╭─ Text provided

On Jul 18, 2007, at 2:11 AM, Joe Orton wrote:
- it is convention on all modern Unixes I'm aware of that filename
charset/encoding follows LC_CTYPE; not just Linux. It may derive from
Solaris, I think that's where the locale APIs originate.
I guess I don't know how that works in practice. When you have an
encoded string, you need to know it's encoding. On a file system,
there is no meta data (typically) to indicate the encoding of the file
name string.
So I set my locale settings to correspond to encoding A and write a
file. Yours is encoding B. On Linux, one expects the file name to
display differently for the other user?
What we do is expect the application to translate as appropriate,
so that both users see the same string regardless of the locale
settings. (Note that in Darwin, I don't actually think that most
command line applications work well with locales, so I'm referring
mostly to GUI apps.) So in my example, even though your encoding and
mine are different, it's UTF-8 on disk, and the appropriate encoding
when displayed.
- AFAIK this convention is not standardised anywhere.
It should at least be documented; word-of-mouth is a poor way to
apply convention. But that's neither here nor there.
- Linux-the-kernel is no different from any other Unix kernel in this
respect; it doesn't care about filename charset/encoding and doesn't
set
policy for userspace. Many Linux distributions set up UTF-8 locales
(via $LANG etc) by default, and expect applications to follow the
convention.
- if Darwin has a configurable locale, does *not* set this up by
default
such that nl_langinfo(CODESET) returns UTF-8, but does by policy
require
filenames in UTF-8, regardless of locale, I would agree with changing
apr_filepath_encoding as Erik proposed. That is the case?
I don't know what the BSD locale system (nl_langinfo , whatever)
does in Darwin; I've never worked with it. I only know that for file
names, we tell developers to use UTF-8.
-wsv

╰─
╭─ Recorded data

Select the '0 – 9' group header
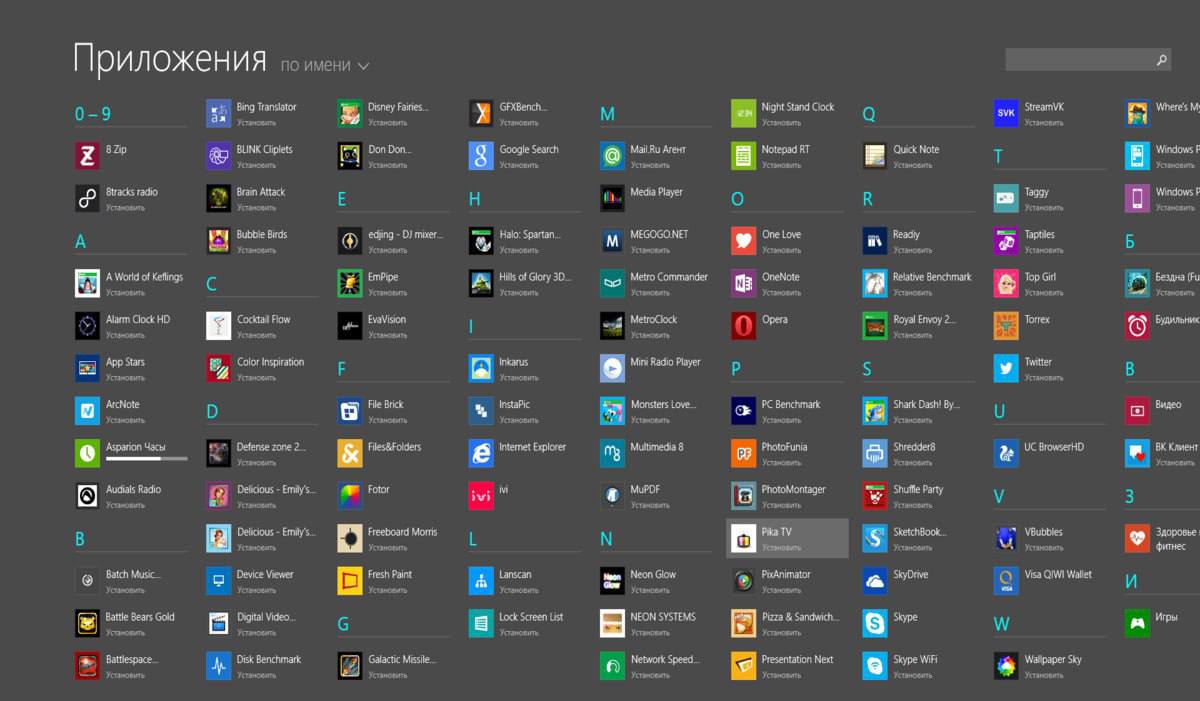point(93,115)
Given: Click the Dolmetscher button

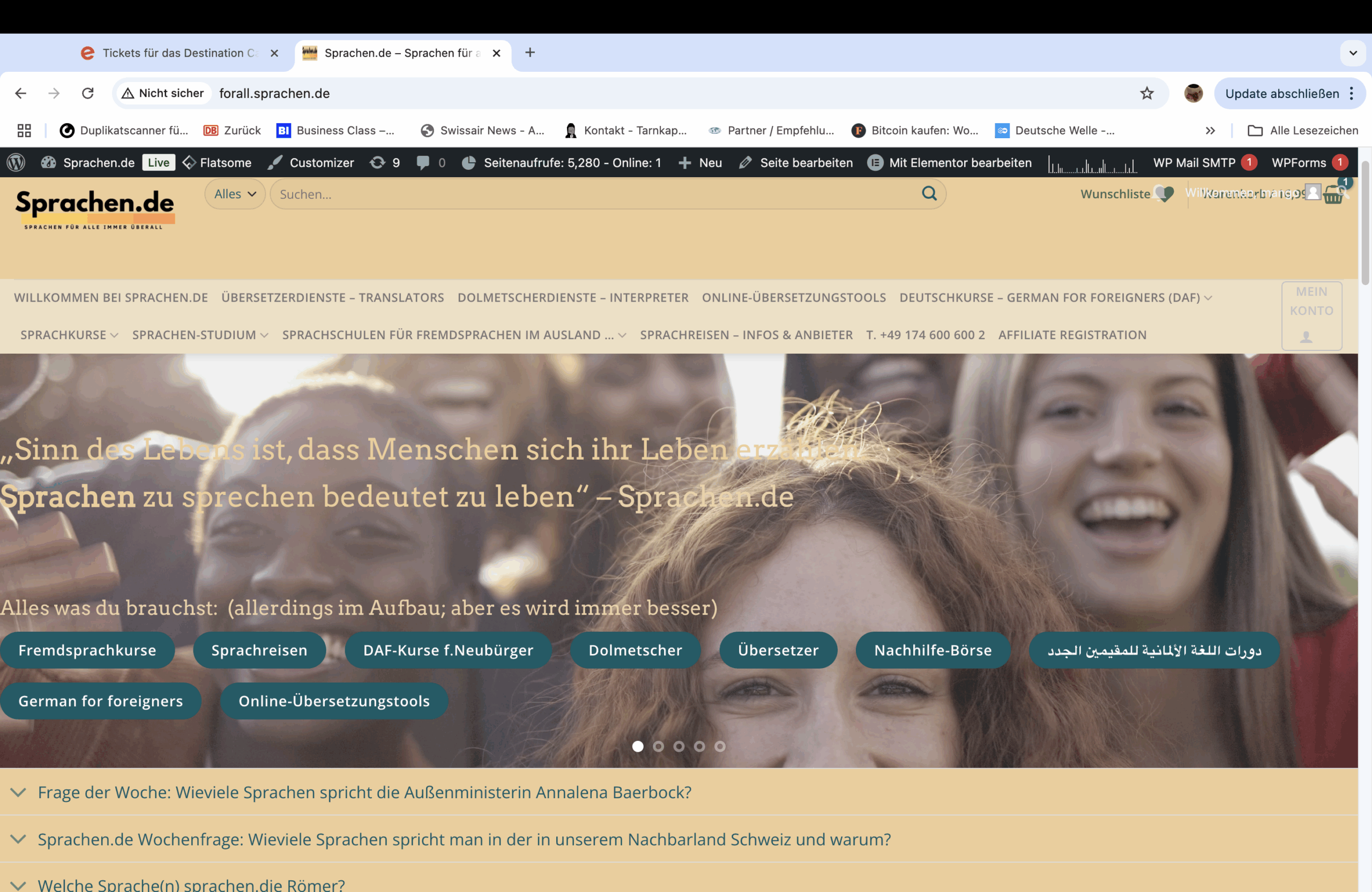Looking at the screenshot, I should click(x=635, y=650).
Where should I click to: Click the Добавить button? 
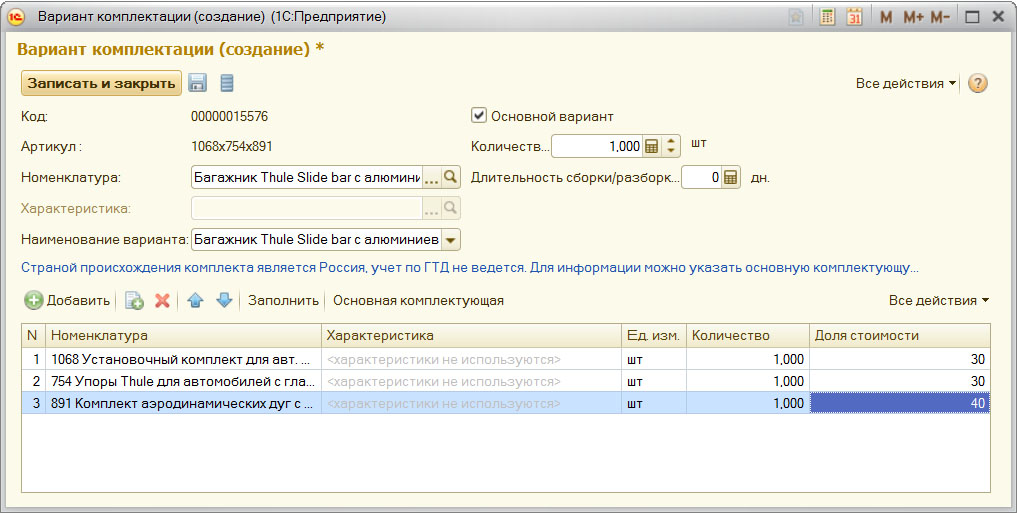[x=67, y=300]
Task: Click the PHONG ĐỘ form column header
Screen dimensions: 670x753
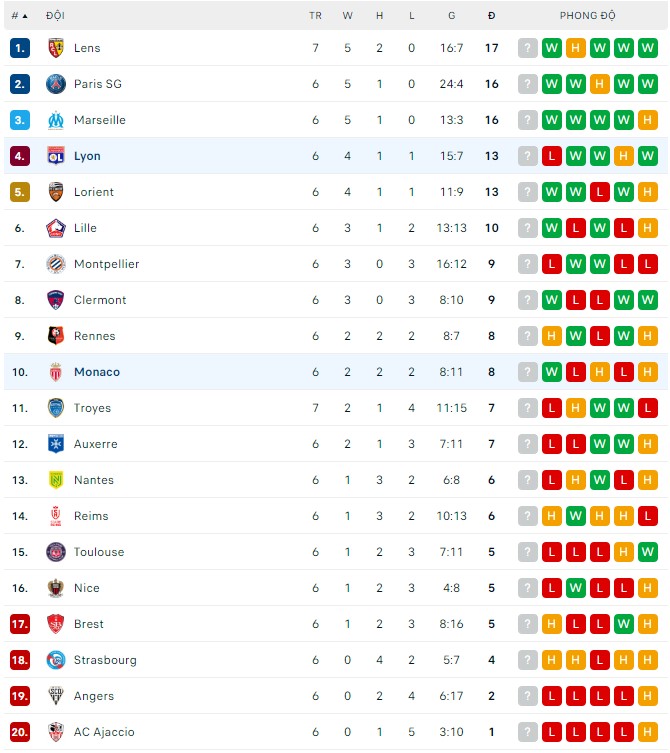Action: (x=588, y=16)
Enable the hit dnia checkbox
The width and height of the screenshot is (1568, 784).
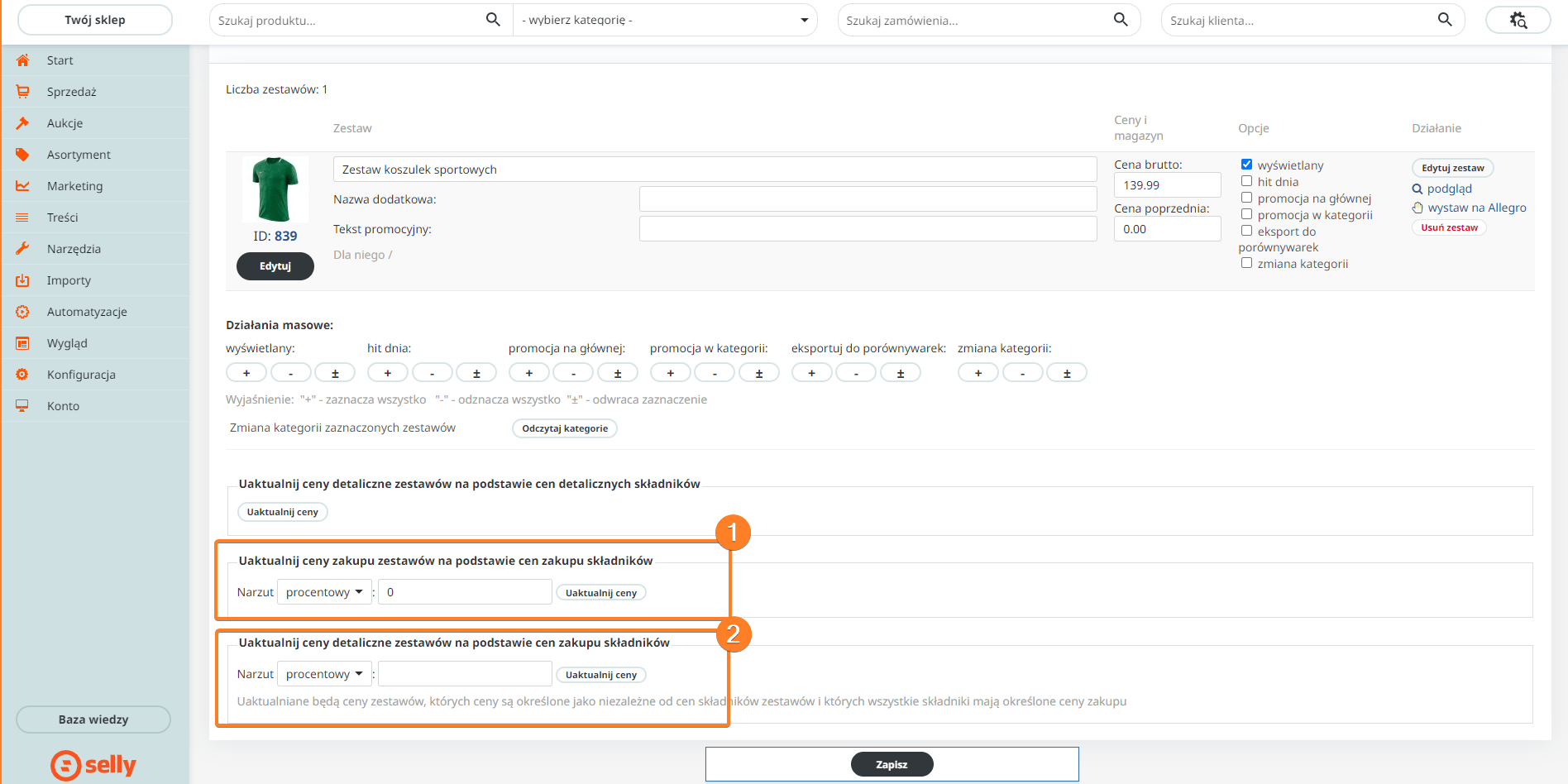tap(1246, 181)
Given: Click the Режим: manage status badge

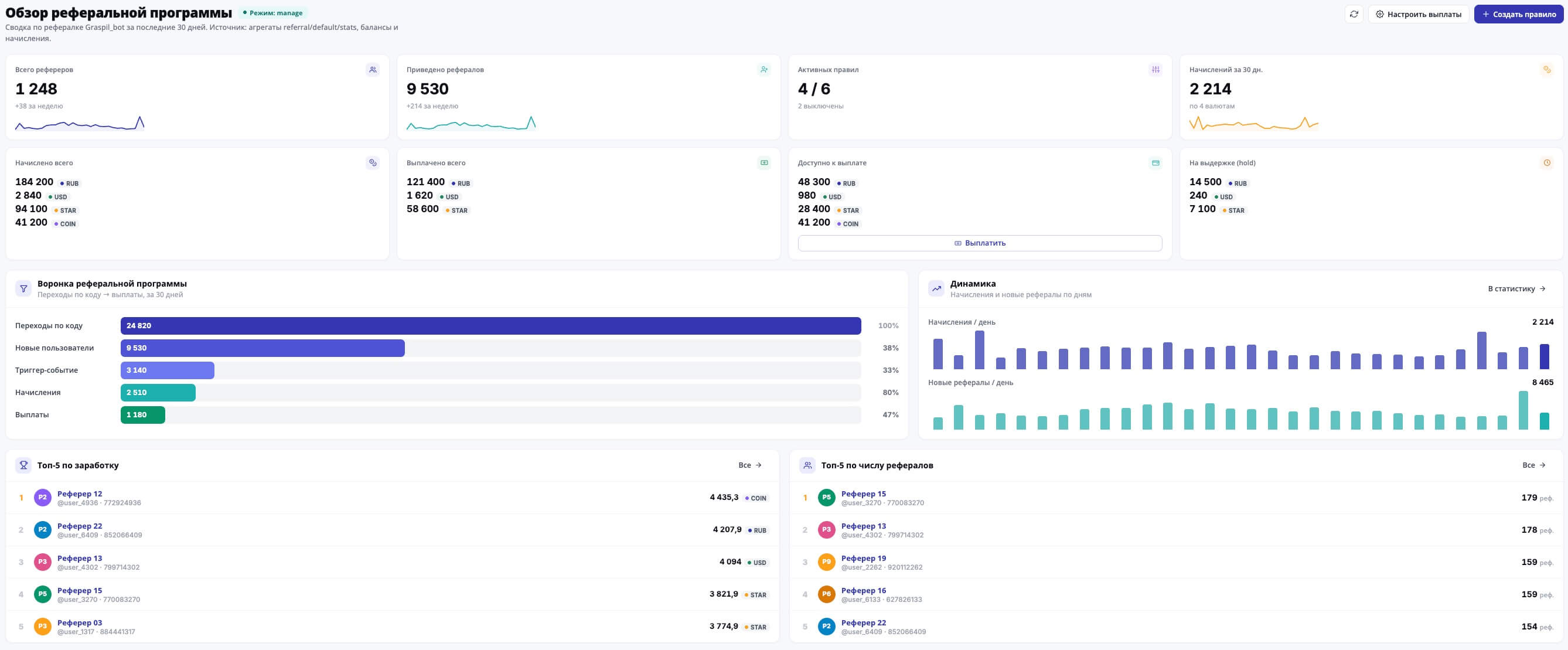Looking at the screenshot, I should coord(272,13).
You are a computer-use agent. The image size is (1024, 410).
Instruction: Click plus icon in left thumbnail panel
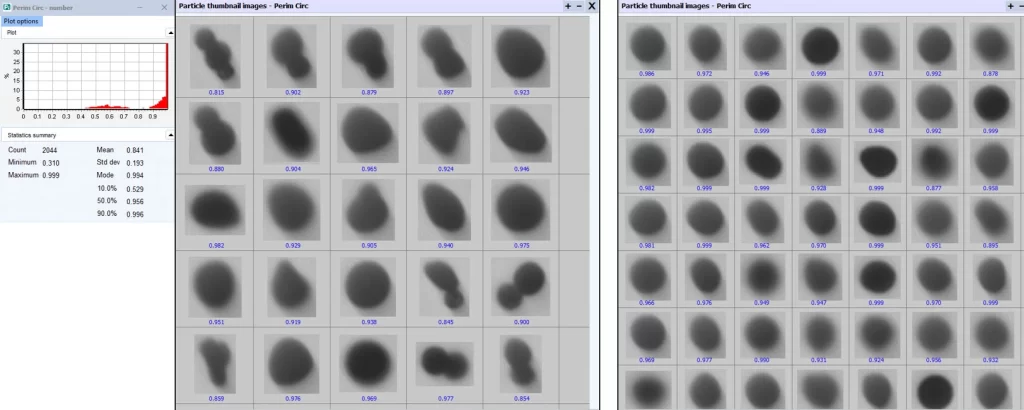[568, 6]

╰─

- _Written task 1_
Answer these questions using the mailing-list message on filename encoding shown above the records:
(a) Which system may the locale APIs originate from?
(b) What kind of locales do many Linux distributions set up by default?
(c) Which kind of applications is the writer mostly referring to when describing what Darwin does?
- _Written task 2_
Based on the mailing-list message on filename encoding shown above the records, does each statement agree with it? Answer yes or no, and quote the words that decide it.
(a) The Linux kernel sets filename encoding policy for userspace.
(b) Developers are told to use UTF-8 for file names.
(c) The writer has worked with the BSD locale system in Darwin.

- _Correct response 1_
(a) Solaris
(b) UTF-8 locales
(c) GUI apps

- _Correct response 2_
(a) No: "it doesn't care about filename charset/encoding and doesn't set policy for userspace"
(b) Yes: "for file names, we tell developers to use UTF-8"
(c) No: "I've never worked with it"